* _Exercise prompt_
Copy, with no pictures, the line that contains "Where should I click to: Turn" and each line after it down to the end of the entries below, exactly.

* _Source information_
━━━
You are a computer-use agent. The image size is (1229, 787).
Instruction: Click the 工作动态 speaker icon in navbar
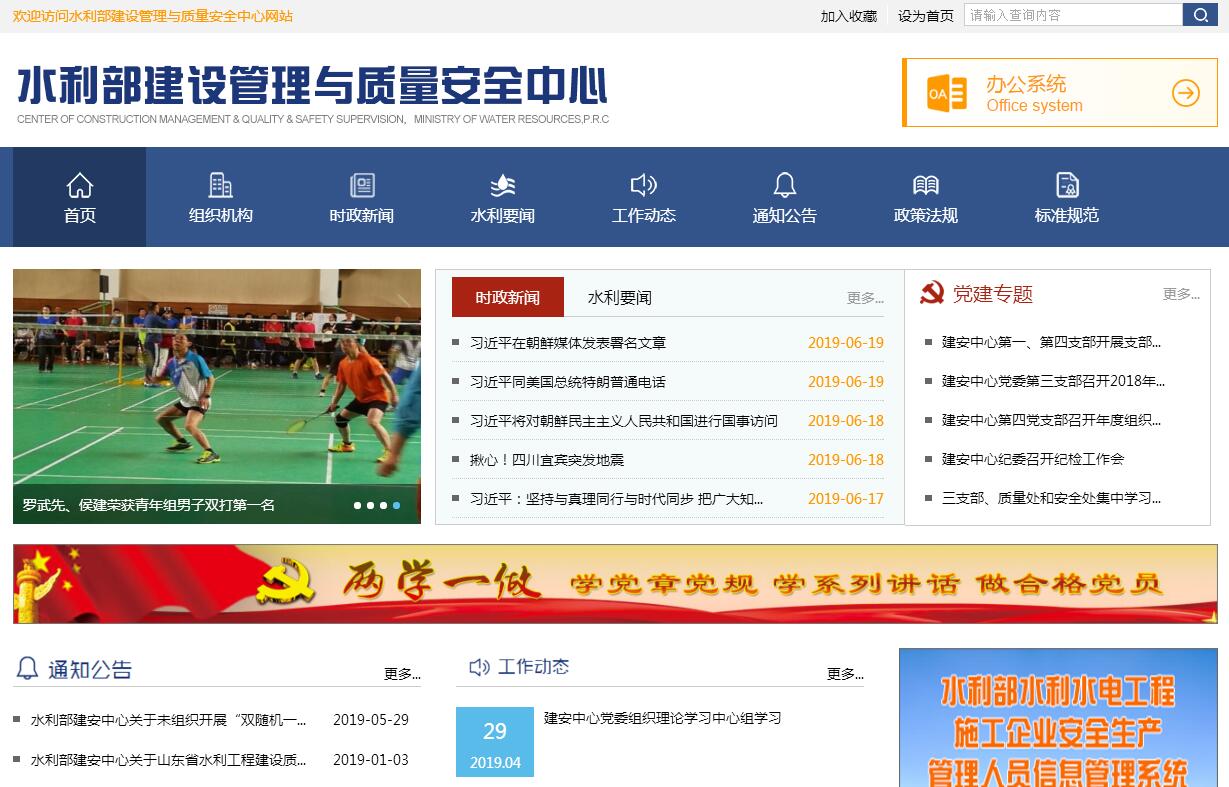[643, 185]
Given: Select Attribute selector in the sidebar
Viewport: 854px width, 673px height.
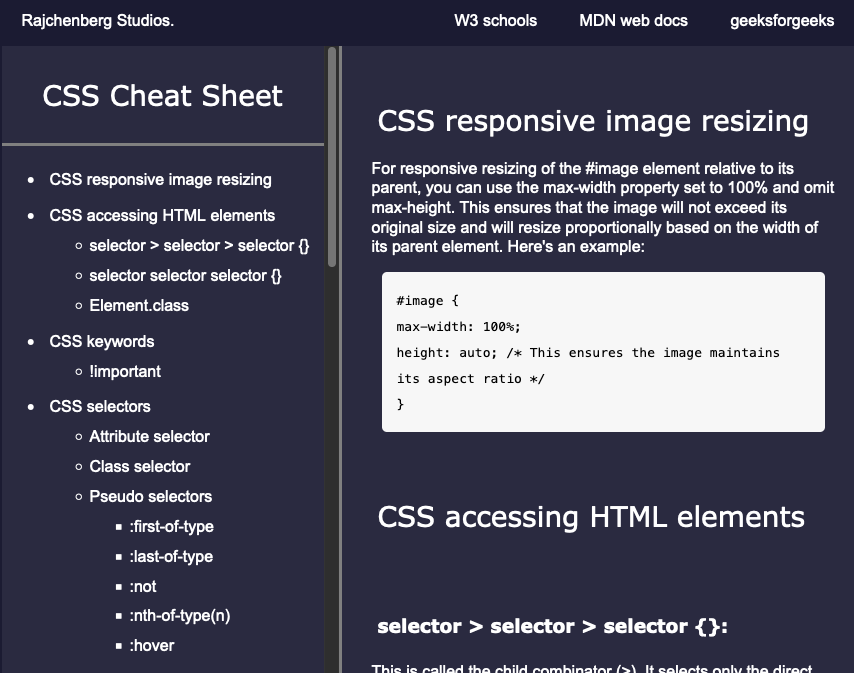Looking at the screenshot, I should tap(149, 437).
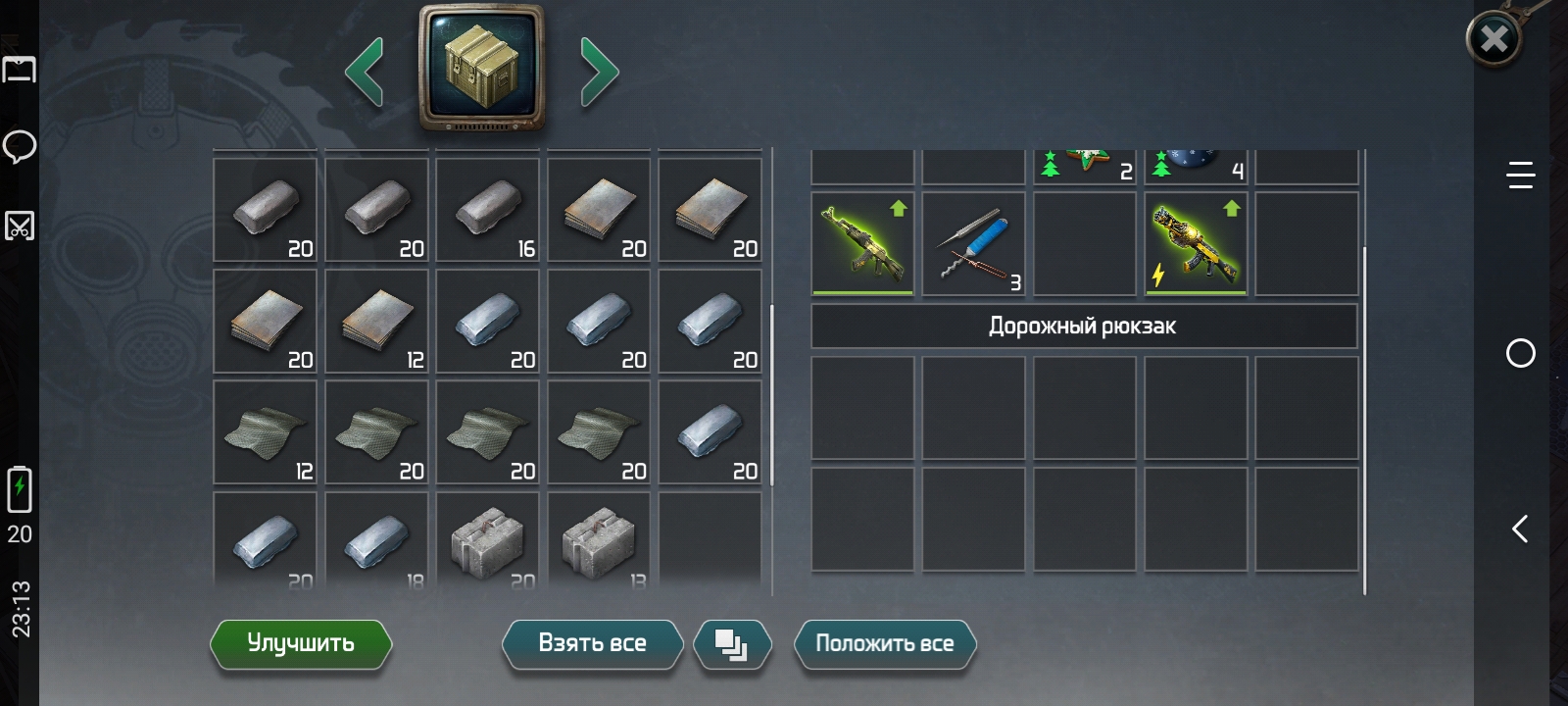Select the yellow rifle with lightning icon
1568x706 pixels.
pyautogui.click(x=1196, y=243)
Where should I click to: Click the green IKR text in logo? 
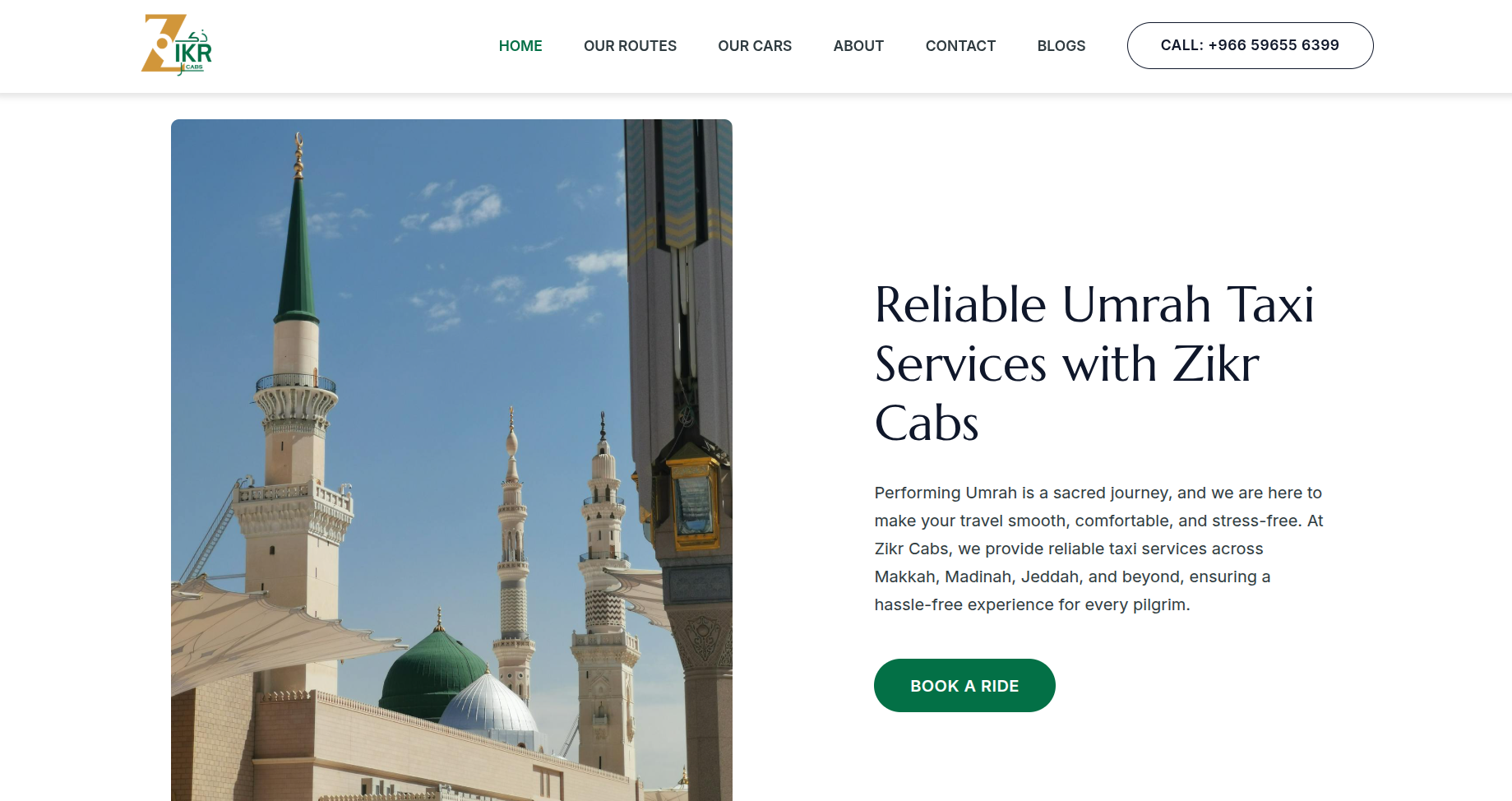[x=194, y=54]
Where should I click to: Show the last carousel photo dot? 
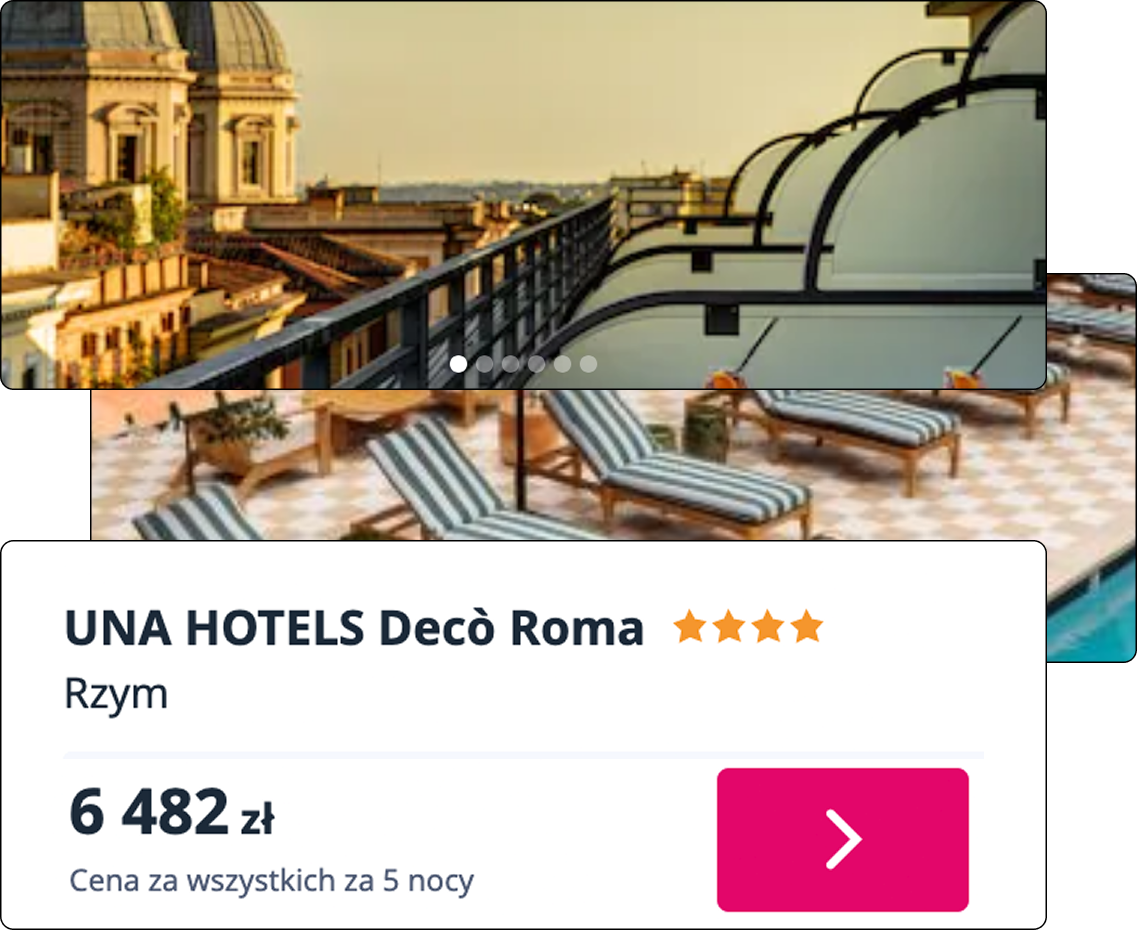[589, 364]
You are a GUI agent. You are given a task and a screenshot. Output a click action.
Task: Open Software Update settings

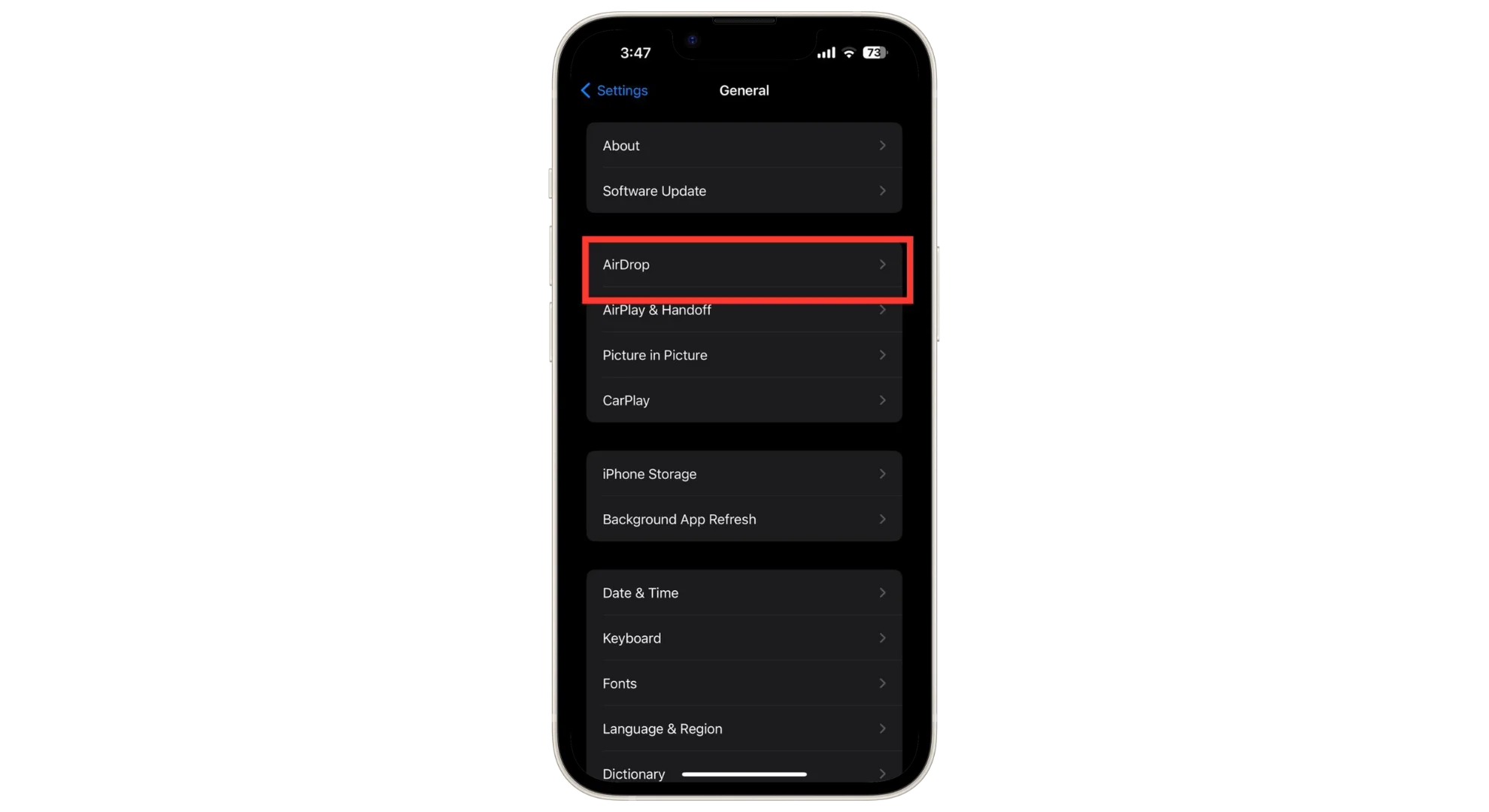pyautogui.click(x=744, y=190)
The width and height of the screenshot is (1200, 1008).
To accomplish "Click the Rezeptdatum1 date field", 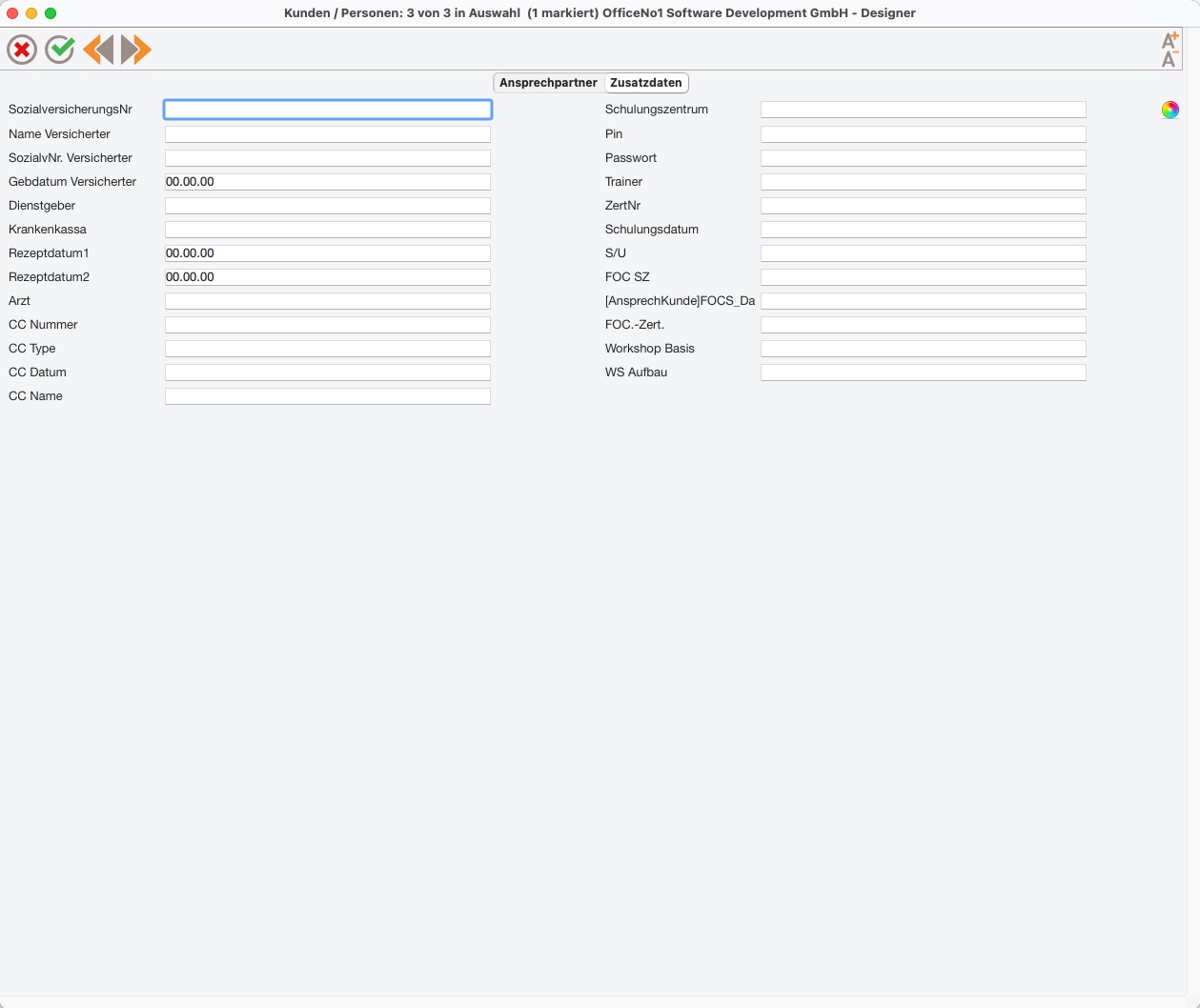I will click(x=328, y=253).
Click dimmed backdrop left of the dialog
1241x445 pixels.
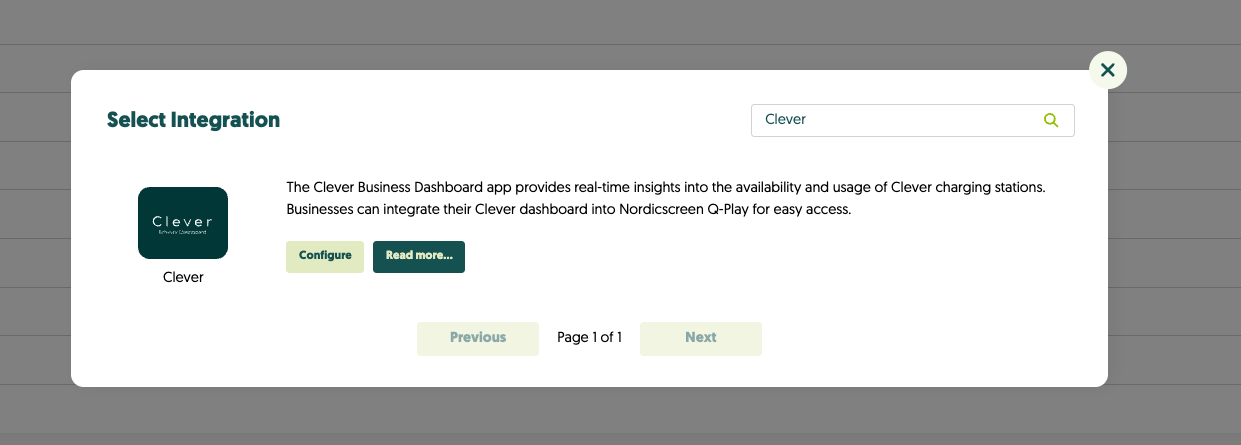tap(35, 230)
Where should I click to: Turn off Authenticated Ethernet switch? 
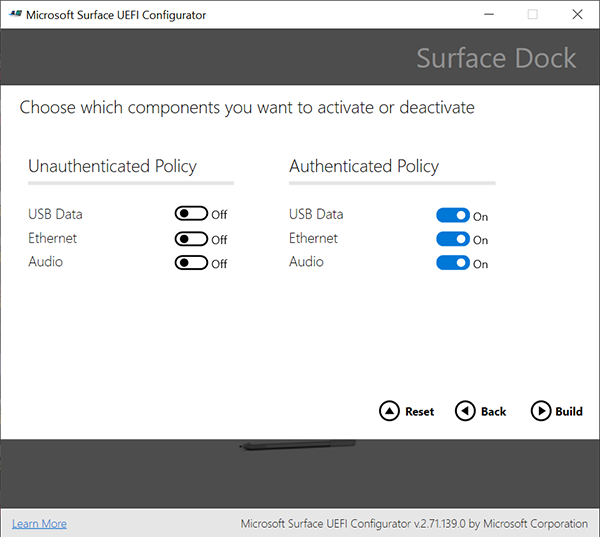453,239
━━━
* _Written solution_
Where should I click to: Turn off Authenticated Ethernet switch? 
453,239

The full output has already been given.